PROBLEM DETAILS:
Update the listing from the line holding "You are a computer-use agent. 740x525 pixels." through the line holding "Instruction: Click the", inclusive, by substituting "Photos" for "Maps" and leaving all else unchanged. Return only those lines.

─── LISTING ───

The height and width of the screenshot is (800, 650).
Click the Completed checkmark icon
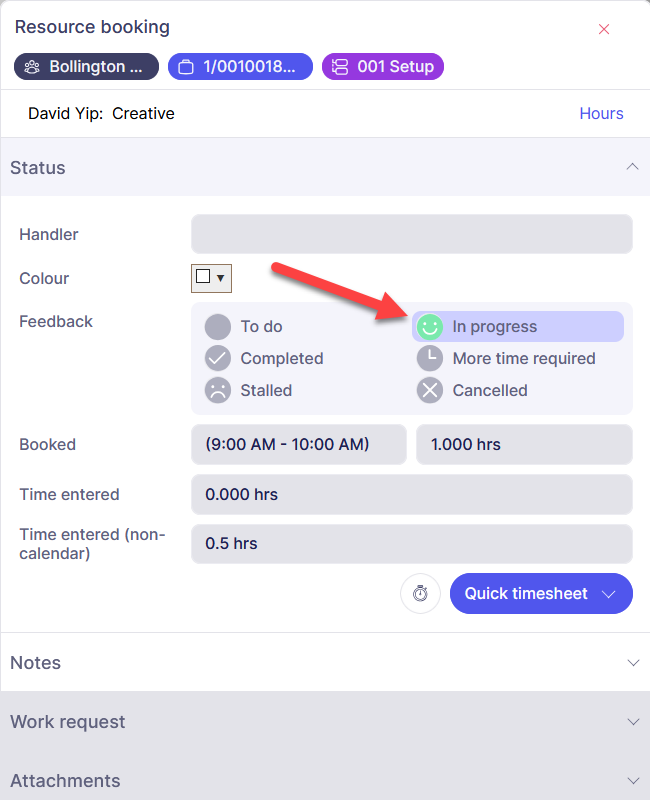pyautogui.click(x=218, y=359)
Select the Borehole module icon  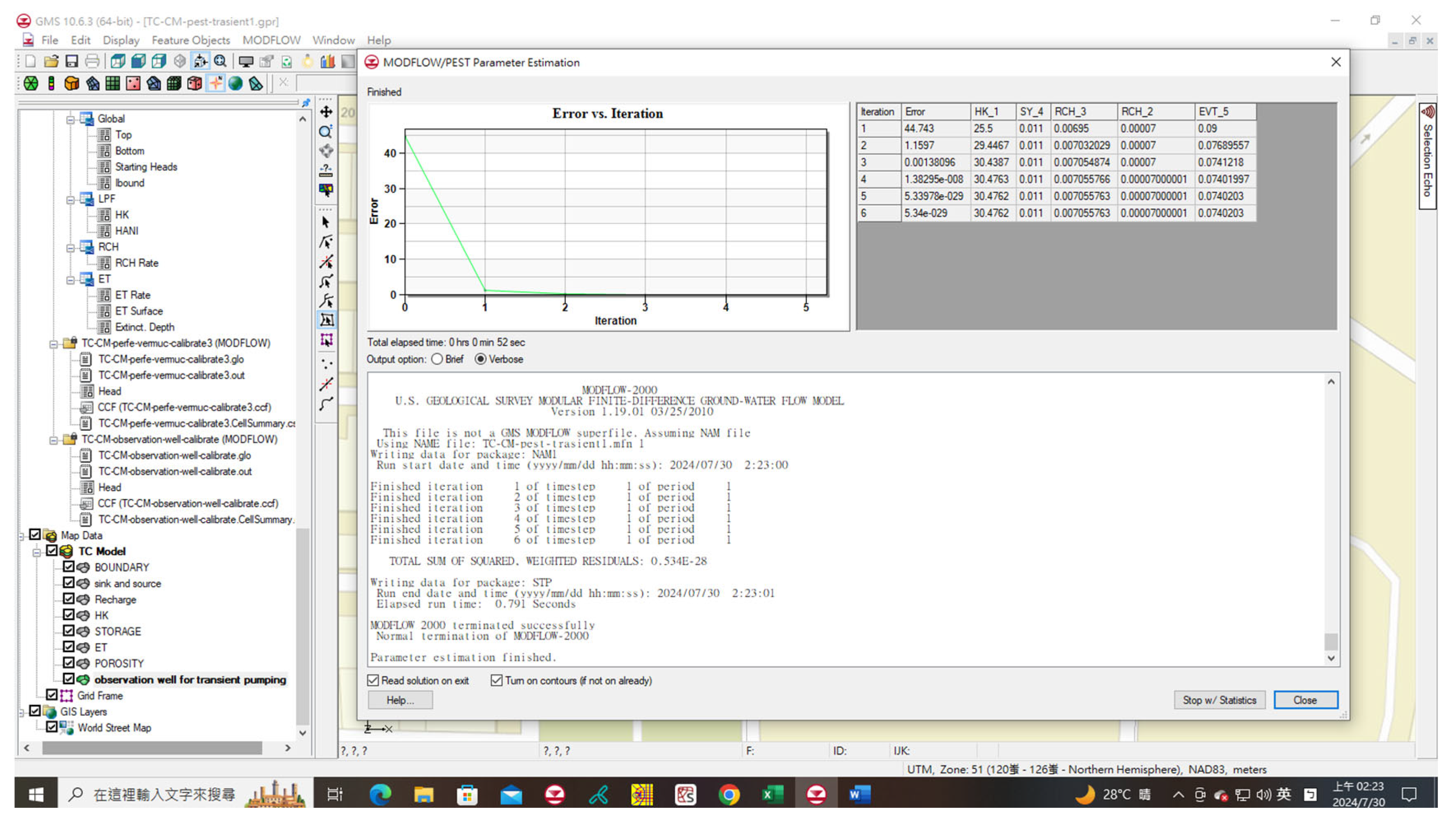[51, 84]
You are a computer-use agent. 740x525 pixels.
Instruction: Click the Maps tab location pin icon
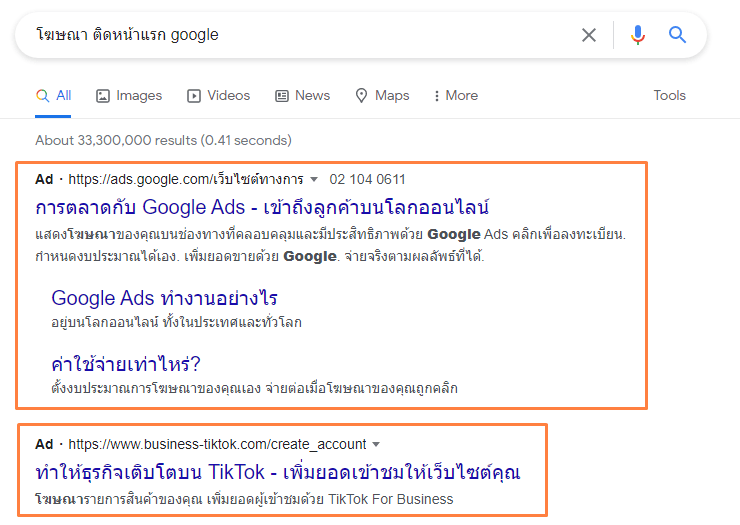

───
─── LISTING ───

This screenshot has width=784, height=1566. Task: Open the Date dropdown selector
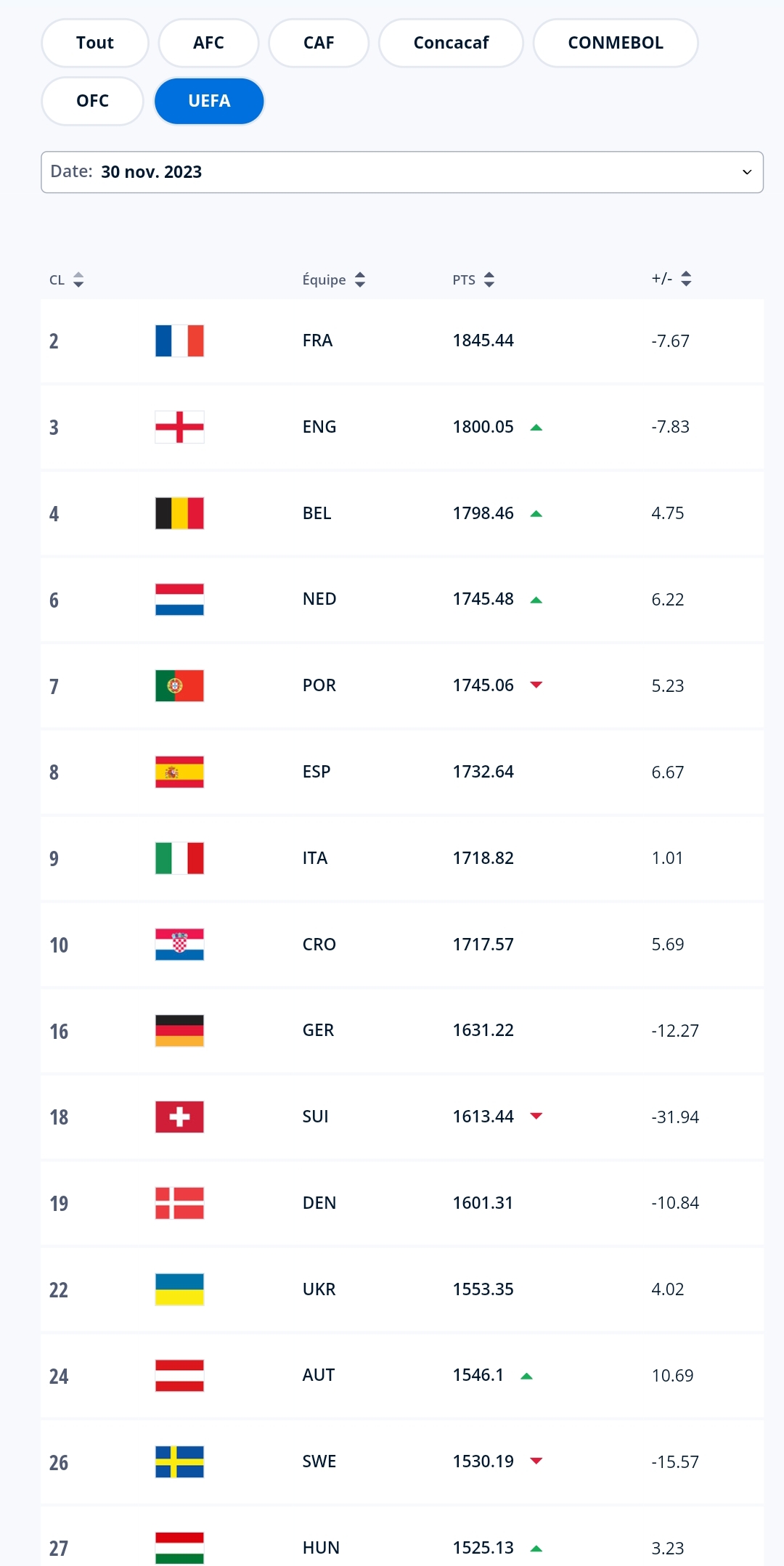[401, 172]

───

RESULT OF THE EXERCISE:
You are a computer-use agent. 740x525 pixels.
Instruction: Click the Photos tab location pin icon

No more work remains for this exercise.